Before we can show these, we’ll have to take a quick aside into some fundamental theorems of Fourier analysis of boolean functions.

#### 4.1 Fourier analysis of boolean functions 101

Let $f : \{-1, 1\}^n \rightarrow \{-1, 1\}$. Here the switch between $\{0, 1\}$ and $\{-1, 1\}$ is common, but you can think of them as being isomorphic.
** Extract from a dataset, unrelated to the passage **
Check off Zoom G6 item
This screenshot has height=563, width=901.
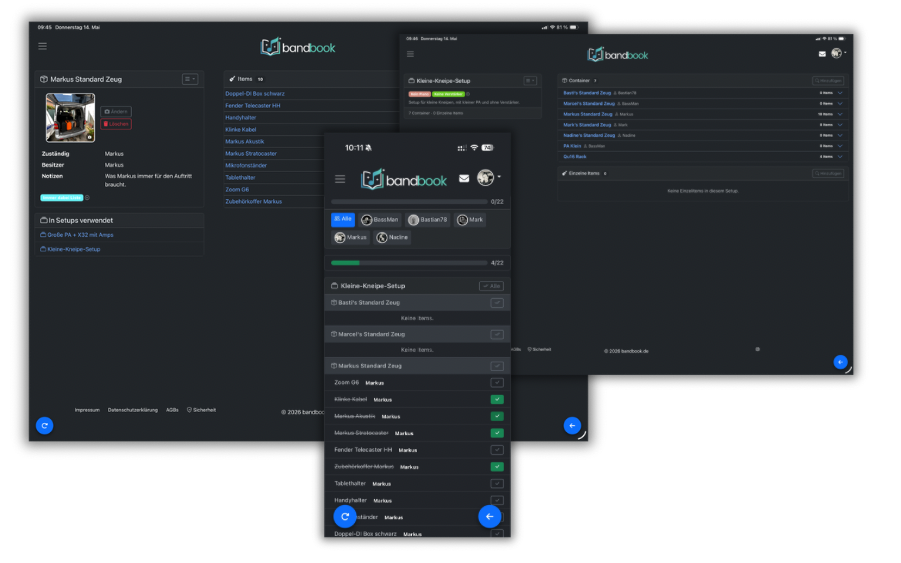click(x=497, y=383)
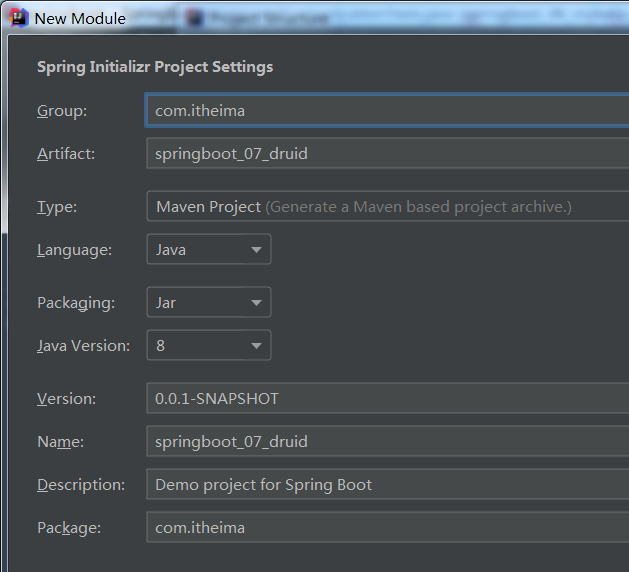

One way to think of $f$ is as being a vector in $\{-1 , 1\}^{2^n}$. The $x$th entry of $f$ indicates the value of $f(x)$. If we let $\bf {1}_S$ be the indicator function returning $1$ iff $x = S$, but once again written as a vector like $f$ is, then any function $f$ can be written over the basis of the $\bf {1}_S$ vectors, as:

\begin{aligned}f = \sum _S f(s) \bf {1}_S.\end{aligned}

This is the “standard” basis.

Fourier analysis simply is a different basis in which to write functions, which is sometimes more useful. The basis functions are $\chi _S(x) : \{-1, 1\}^n \rightarrow \{-1, 1\} = \prod _{i \in S} x_i$. Then any boolean function $f$ can be expressed as:

\begin{aligned}f(x) = \sum _{S \subseteq [n]}\hat {f}(S)\chi _S(x),\end{aligned}

where the $\hat {f}(S)$, called the “Fourier coefficients,” can be derived as:

\begin{aligned}\hat {f}(S) = \mathbb{E} _{x ~ U_n} \left [f(x)\chi _S(x) \right ],\end{aligned}

where the expectation is over uniformly random $x$.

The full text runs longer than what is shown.